Try it: Search the records below for the word "chevron". Pull out each line that has it.

------ Data ------

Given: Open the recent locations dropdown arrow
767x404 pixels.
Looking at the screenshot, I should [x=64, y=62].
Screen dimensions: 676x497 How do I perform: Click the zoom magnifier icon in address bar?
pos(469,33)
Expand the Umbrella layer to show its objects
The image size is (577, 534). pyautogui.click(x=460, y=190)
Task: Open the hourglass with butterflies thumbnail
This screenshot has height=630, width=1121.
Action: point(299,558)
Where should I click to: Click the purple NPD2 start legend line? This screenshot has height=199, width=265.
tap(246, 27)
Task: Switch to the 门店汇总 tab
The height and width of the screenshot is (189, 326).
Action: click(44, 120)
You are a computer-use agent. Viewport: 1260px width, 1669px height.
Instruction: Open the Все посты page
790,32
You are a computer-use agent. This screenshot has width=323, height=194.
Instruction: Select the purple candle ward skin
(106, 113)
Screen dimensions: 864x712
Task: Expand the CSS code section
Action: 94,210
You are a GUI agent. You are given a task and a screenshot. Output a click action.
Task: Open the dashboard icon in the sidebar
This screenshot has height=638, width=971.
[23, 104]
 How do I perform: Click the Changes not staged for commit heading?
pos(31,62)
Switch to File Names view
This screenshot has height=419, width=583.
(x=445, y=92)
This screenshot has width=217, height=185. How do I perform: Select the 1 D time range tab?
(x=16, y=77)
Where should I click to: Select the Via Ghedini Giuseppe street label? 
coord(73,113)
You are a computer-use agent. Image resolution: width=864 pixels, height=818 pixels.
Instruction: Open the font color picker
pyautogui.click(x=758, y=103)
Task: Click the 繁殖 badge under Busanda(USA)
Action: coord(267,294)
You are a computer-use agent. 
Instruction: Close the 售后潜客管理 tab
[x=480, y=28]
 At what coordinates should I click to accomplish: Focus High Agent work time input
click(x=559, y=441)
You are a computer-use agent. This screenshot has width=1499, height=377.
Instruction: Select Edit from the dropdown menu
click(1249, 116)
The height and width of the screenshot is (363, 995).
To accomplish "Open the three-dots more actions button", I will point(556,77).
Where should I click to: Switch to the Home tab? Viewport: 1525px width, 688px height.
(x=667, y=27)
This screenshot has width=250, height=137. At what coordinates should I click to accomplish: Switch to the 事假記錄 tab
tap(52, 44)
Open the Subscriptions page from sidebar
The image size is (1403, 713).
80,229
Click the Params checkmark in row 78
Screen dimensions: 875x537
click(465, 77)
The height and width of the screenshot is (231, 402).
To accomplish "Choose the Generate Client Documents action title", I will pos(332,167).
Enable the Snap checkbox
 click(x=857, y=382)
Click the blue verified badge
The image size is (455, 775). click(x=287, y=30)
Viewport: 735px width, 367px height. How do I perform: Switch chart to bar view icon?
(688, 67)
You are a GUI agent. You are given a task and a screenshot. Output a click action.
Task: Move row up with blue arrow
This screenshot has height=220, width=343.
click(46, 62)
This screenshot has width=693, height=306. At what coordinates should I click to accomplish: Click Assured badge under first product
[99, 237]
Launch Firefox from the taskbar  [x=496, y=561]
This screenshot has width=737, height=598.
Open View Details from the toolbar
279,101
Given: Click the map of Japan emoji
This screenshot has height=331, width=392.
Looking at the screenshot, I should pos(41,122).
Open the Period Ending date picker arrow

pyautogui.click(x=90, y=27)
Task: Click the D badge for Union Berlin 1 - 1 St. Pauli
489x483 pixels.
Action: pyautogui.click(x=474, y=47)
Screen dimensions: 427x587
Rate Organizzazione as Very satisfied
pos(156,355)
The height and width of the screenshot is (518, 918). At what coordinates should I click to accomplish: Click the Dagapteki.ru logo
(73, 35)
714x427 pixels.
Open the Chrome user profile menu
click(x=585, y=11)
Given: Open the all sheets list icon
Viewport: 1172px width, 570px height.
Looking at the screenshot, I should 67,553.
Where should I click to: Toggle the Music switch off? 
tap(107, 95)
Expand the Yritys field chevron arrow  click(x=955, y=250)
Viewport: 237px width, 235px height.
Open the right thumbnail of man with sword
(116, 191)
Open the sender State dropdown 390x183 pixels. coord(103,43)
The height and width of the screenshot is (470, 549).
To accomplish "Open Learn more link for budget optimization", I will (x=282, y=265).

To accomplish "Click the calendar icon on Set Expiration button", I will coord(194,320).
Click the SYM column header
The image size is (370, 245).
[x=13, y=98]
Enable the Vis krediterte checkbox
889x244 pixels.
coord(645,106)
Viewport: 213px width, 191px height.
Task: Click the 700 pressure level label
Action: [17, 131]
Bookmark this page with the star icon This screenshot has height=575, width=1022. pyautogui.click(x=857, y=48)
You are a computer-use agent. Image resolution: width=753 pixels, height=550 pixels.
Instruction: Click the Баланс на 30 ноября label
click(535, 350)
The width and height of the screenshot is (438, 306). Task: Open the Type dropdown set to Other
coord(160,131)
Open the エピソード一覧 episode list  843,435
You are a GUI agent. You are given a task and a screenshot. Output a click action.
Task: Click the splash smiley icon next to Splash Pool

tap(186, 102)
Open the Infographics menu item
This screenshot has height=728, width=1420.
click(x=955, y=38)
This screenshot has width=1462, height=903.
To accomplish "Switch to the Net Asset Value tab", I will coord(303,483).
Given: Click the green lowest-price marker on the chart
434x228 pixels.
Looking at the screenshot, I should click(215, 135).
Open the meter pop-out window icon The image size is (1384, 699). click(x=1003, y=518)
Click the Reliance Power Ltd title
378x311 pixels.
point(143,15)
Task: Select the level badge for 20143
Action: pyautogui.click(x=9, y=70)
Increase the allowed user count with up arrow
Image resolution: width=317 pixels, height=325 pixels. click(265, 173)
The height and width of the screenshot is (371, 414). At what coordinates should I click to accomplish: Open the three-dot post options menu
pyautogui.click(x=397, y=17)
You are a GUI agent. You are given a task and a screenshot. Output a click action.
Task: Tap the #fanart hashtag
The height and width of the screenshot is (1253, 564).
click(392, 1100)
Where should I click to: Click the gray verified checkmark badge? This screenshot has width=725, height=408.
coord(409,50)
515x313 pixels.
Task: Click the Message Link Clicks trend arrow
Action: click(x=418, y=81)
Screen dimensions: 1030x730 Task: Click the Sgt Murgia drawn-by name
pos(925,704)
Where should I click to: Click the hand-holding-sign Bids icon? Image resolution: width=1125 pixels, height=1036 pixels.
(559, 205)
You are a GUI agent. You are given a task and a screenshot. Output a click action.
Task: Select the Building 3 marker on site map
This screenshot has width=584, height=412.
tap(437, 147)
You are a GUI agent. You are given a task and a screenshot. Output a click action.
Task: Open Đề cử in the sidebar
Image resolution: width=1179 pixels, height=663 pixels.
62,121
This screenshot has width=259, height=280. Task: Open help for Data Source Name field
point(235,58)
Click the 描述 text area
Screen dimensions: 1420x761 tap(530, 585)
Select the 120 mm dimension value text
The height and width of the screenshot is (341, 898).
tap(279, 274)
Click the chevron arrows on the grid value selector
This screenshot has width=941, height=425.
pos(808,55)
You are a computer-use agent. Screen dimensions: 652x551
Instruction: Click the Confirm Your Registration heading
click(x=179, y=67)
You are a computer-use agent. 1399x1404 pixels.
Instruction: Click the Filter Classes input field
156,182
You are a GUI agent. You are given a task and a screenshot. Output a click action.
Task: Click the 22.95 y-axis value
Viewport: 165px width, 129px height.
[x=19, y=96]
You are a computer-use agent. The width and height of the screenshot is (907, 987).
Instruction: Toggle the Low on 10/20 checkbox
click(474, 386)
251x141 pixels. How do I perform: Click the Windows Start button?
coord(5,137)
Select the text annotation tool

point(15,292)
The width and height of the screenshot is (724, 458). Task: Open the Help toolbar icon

------

Response:
Expand the Yritys field chevron arrow  click(x=955, y=250)
Click the chevron arrows on the grid value selector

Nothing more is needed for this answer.